”トゥルルルルルルル トゥルルルルルルル・・・”

『? 電話とは珍しいですね・・・』

お風呂上りで濡れた髪にドライヤーを当てていた私は、最近あまり聞かなくなったその電子音に、ドライヤーのスイッチを切った。

今私は叔父の家にほとんど一人暮らしという状況のため、家の電話が鳴ることは滅多に無かった。

『もしかして・・・』

浮かんだ一つの推測に、私は頬が緩むのを感じながらも急いで受話器を取る。

”カチャッ”

「もしもし、双海です」

「おお、詩音か。久しぶりだな」

「その声は・・・父さんですか?」

「ああ。そっちは変わりないか?」

まさに予想した通りの、久しぶりに聞いたその穏やかな声に、少し気恥ずかしくなってわざと拗ねた声で返してみる。

「もちろんです。一人暮らしには慣れてますから」

「ははは、そう言うな。折角明日帰れるようになったんだから」

「えっ!?それって本当!?・・・本当ですか?」

「うむ。とは言っても一泊するだけで、またすぐに仕事に行かなくてはいけないがな」

「・・・そうですか・・・」

一気に上昇した心は、その言葉でまた下降してしまう。

もう子供ではないのだから、駄々をこねたり我儘を言うわけにはいかない。

父さんの仕事は立派で、その忙しさについても理解しているのだけれど・・・それでも日本に来てからまだ数回しか会えていないのは、やっぱり寂しいと感じるものがあった。

「・・・いつも、悪いな」

電話口から、父さんの申し訳なさそうな声が聞こえてくる。

その声に私は先ほどの自分の声が思っているより沈んだものになってしまった事に気づき、急いで口を開き話題を変えた。

「いえ、父さんの仕事は理解しているつもりですから・・・。明日は何時ごろに帰って来れるのですか?」

「ん、そうだな・・・。丁度夕飯の時間くらいには帰れると思う」

「分かりました。父さんの大好物を作って待ってますから」

「おっ、それは嬉しいな。楽しみにさせて貰うよ。・・・それでは、あんまり本ばかり読んで夜更かしせんようにな」

「もう!そんな事しませんよ」

「わはは。それじゃあ、明日な」

「はい、おやすみなさい。父さん」

「ああ、おやすみ。詩音」

”カチャッ・・・”

「・・・ふう」

静かに受話器を置き、また鏡台の前に座りドライヤーを掛けなおす。

心にはやはり多少寂しい気持ちはあったけど、あまりその事については考えないようにした。
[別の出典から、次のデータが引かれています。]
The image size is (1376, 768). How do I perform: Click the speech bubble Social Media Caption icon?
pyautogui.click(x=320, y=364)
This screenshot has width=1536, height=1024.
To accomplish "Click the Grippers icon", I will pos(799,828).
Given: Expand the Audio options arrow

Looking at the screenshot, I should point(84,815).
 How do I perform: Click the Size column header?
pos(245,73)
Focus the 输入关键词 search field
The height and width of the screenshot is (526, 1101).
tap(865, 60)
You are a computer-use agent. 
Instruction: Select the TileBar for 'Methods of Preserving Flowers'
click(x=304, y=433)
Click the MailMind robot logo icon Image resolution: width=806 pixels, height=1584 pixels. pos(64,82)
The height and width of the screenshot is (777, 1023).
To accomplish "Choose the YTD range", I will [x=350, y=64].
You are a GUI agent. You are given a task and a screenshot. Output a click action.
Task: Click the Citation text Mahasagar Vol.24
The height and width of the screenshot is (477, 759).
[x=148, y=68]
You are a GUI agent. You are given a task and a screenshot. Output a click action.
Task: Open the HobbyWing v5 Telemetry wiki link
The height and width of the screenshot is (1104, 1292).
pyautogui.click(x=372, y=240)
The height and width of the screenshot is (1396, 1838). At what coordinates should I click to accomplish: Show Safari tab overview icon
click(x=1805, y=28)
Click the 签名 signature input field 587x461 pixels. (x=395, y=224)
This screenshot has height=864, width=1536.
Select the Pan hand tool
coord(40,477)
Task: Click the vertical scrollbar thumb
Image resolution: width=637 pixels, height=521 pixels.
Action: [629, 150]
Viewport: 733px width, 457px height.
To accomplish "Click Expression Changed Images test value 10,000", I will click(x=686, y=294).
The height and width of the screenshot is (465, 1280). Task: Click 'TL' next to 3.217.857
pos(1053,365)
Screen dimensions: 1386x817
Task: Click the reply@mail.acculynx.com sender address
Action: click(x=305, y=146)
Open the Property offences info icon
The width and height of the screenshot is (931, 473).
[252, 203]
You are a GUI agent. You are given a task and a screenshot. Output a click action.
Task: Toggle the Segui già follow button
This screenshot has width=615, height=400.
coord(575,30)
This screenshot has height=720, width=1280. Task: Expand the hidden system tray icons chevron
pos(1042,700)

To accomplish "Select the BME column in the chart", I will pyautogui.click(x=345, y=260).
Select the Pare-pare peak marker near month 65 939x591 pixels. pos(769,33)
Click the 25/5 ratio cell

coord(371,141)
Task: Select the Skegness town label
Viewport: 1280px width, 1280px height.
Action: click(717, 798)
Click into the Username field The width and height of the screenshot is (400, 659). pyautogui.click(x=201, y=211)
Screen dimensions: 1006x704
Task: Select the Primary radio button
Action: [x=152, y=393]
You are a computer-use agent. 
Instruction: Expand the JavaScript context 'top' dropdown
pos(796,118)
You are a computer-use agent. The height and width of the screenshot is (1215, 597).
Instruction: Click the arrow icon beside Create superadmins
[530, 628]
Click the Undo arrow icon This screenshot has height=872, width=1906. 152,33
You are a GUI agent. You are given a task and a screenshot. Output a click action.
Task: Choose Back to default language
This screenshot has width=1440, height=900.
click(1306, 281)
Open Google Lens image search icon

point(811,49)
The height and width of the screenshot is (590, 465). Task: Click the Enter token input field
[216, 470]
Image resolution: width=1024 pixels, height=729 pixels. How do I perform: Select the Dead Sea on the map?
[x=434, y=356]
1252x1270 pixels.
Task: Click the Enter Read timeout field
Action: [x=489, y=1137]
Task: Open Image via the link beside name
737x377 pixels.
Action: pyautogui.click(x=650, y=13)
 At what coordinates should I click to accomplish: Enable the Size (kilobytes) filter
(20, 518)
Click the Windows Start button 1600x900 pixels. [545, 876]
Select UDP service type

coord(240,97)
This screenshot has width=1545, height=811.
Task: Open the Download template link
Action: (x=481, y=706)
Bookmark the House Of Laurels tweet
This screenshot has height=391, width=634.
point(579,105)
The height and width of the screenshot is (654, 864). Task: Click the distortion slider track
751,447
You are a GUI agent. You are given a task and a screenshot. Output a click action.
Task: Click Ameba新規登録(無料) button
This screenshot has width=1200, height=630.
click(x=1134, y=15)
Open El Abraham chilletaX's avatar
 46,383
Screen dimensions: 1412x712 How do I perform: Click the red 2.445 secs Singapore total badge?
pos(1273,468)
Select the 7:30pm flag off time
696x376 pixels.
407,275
ドライヤーを掛け終え、髪を櫛でさっと流したところで布団に入る。

「・・・」

電気を消すと、暗闇の中にただ壁に掛かっている時計の秒針の音だけが響く。

叔父の家は高級住宅街に位置しており、一人で住むにはあまりにも広すぎた。

「・・・母さん」

いつもより強い寂しさから、一言・・・ただ一言だけそう呟いて、私は布団を被りなおした。





Memories Off SS

                「心の仮面」

                          Written by 雅輝






<13>  栗拾い




「ん?あれは・・・」

放課後、いつも通り図書室でも行こうかと足を運んでいた俺の目に、珍しく急いでいる様子の詩音の姿が映った。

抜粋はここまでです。